# How much to feed my food mad WESTIE?



## peznite (Oct 21, 2009)

My west highland terrier weighs about 6kg, around 6.0 to 6.4. She is insanely food motivated. Before I was feeding her 2 meals a day , half a cup in the morning, half a cup at night. That was kibble (high-quality premium grain-free etc). But after a few months she started to skip one of the meals so I stopped feeding 2 meals and just went to one and she was eating the full cup in the morning. About 6 months ago I started feeding her meat with tracers of veggies and other good stuff (home cooked meals) about 120g of it per day every morning. At a vet visit a few weeks ago I asked my vet if she was under-weight and she said no she is fine, but said she could use a slight increase so she recommend uping to 150g of the home cooked meals a day.

My westie still shows she is insanely hungry. Today I did a test and gave her 300g of the home cooked meat n stuff and she ate it all no problem.
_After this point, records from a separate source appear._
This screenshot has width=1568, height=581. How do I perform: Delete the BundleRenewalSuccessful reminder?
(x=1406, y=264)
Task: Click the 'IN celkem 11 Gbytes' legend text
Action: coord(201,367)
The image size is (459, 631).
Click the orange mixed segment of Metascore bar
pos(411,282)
Then later on we had some treats for her and she went crazy for them. 300g is a lot for a 6kg dog isn't it? How on earth is she still acting like she hasn't ate in days?

By the way I don't just give her the 150g and thats it atm, I give her that as her main meal in the morning to last the day at later in the day she gets a little bit of kibble. 
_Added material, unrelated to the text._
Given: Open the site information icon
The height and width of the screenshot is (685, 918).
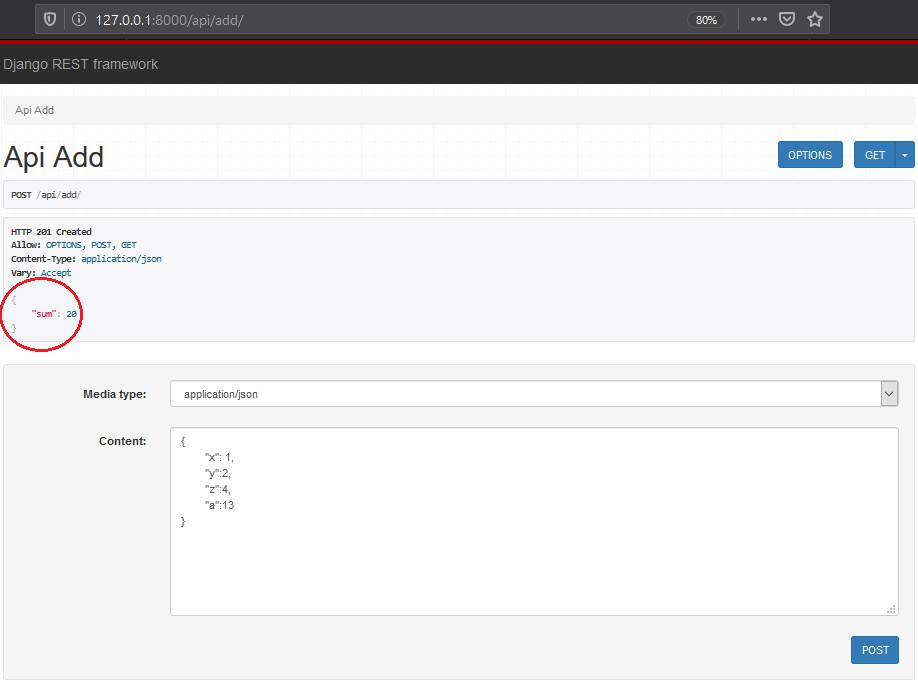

She also has raw bones once every week or 2. All my friends dogs barely eat...most of them don't even touch their food when they're giving it...all my friends keep saying I don't feed my dog enough because every time I go over to one of there houses my dog is searching for food and will aggressively(dominance?) take food from the other dogs. 
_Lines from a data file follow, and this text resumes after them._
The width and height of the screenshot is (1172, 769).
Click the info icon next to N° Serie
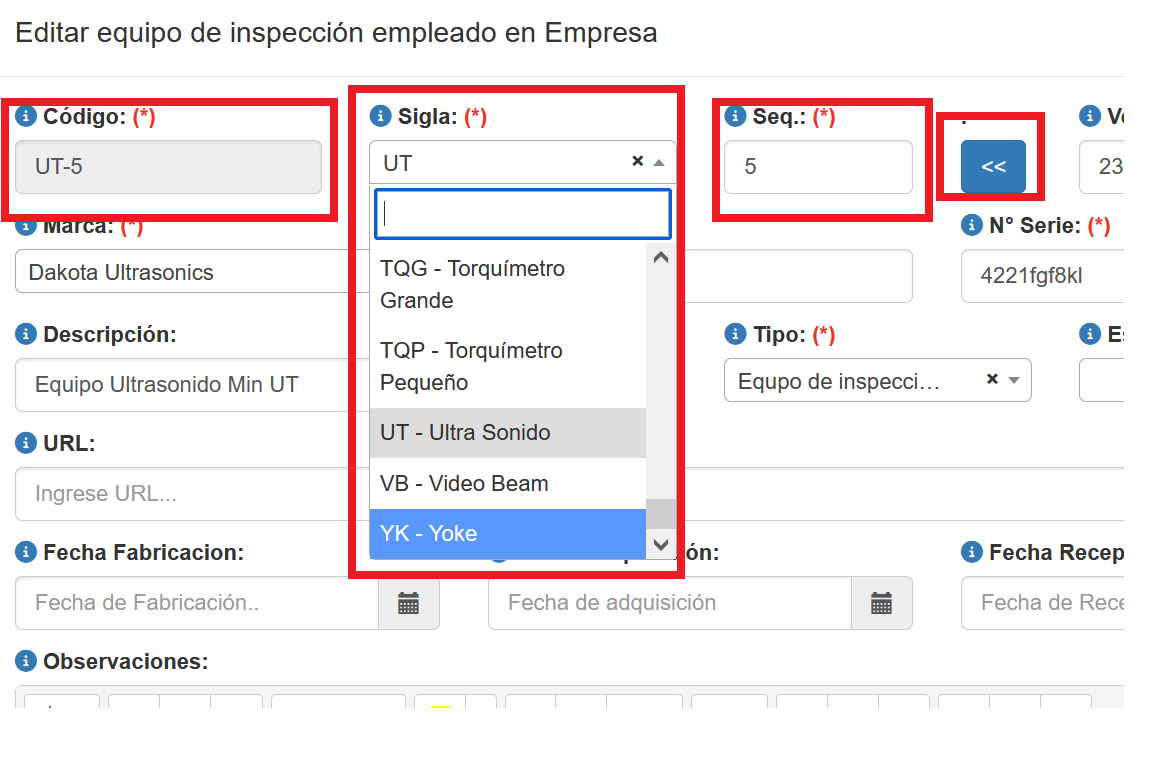[x=971, y=226]
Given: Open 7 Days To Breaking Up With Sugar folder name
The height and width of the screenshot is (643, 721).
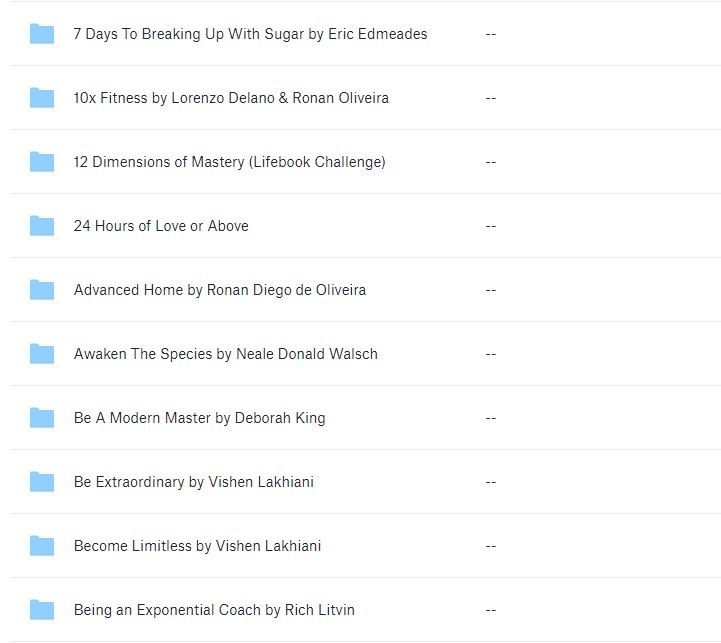Looking at the screenshot, I should pos(250,34).
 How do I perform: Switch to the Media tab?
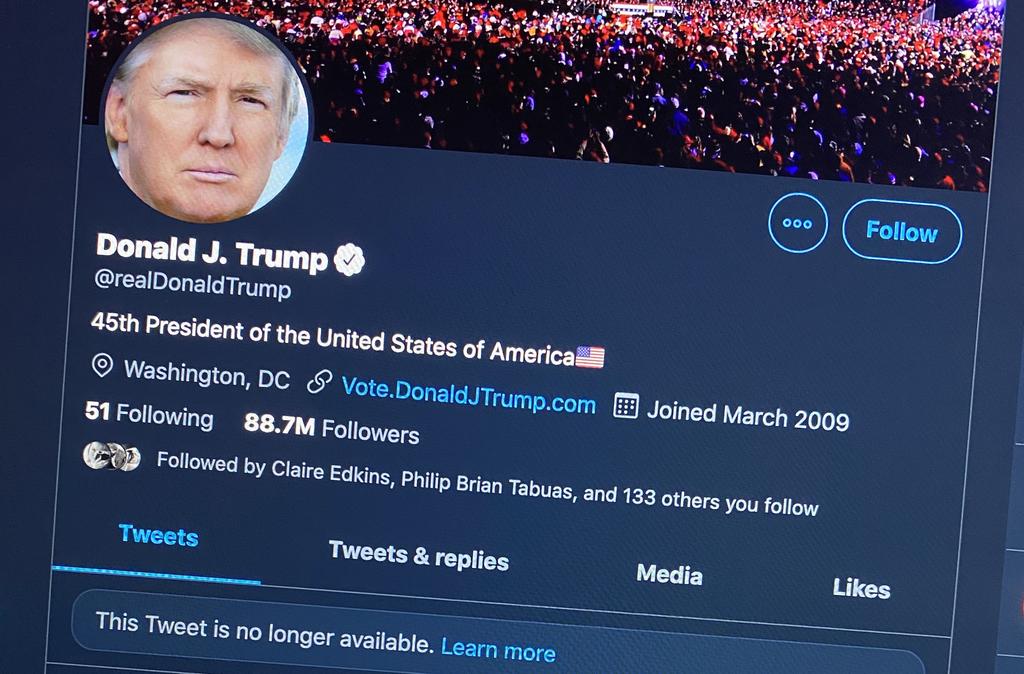[x=669, y=574]
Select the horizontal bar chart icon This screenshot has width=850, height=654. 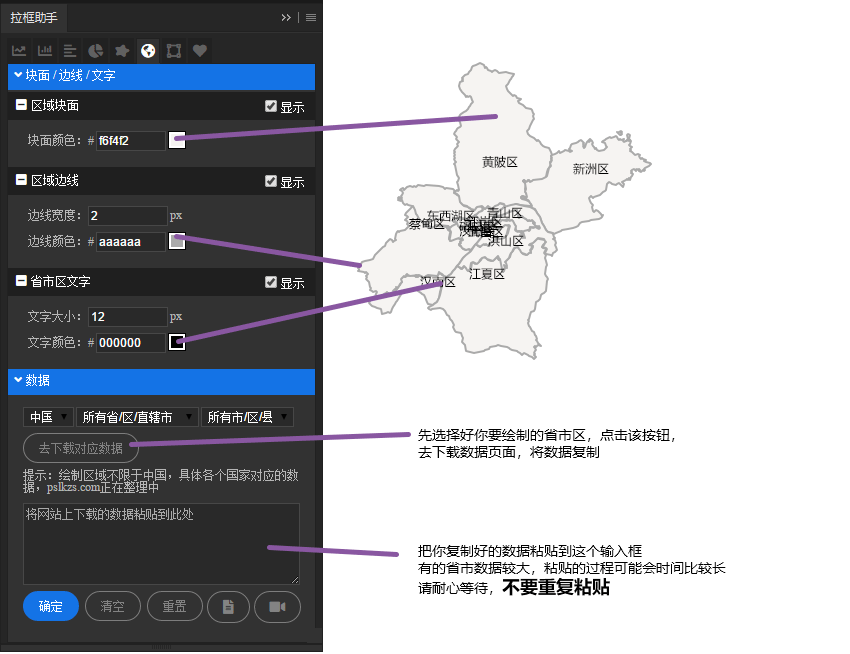(70, 50)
I should mention she bullied her entire litter during feeding times when she was very very young, she wouldn't let any of her litter-mates eat...she actually pushed them all away constantly. She left her litter at 10 weeks of age so it's not like she was too young and didn't learn...she's just ALWAYS been this way.


----------



## Jacksons Mom (Mar 12, 2010)

6kg is around 13lbs, I think.

Jackson eats Orijen Adult and Acana Grasslands and typically eats 1/2 cup TOTAL a day of kibble. He also gets about a tablespoon of wet food per day mixed in, along with a few chicken jerky treats. He weighs 15lbs. 1 cup a day of food seems like a lot for a 13lb dog on a high quality grain free diet, but I guess it all depends on the individual dog, how much activity she gets, and if she's at a good weight. I certainly wouldn't feed _more _than 1 cup a day. Sometimes I up Jackson to 3/4 cup a day if he was super active or seems extra hungry, but he's never been a food mongrel when it comes to dog kibble.


----------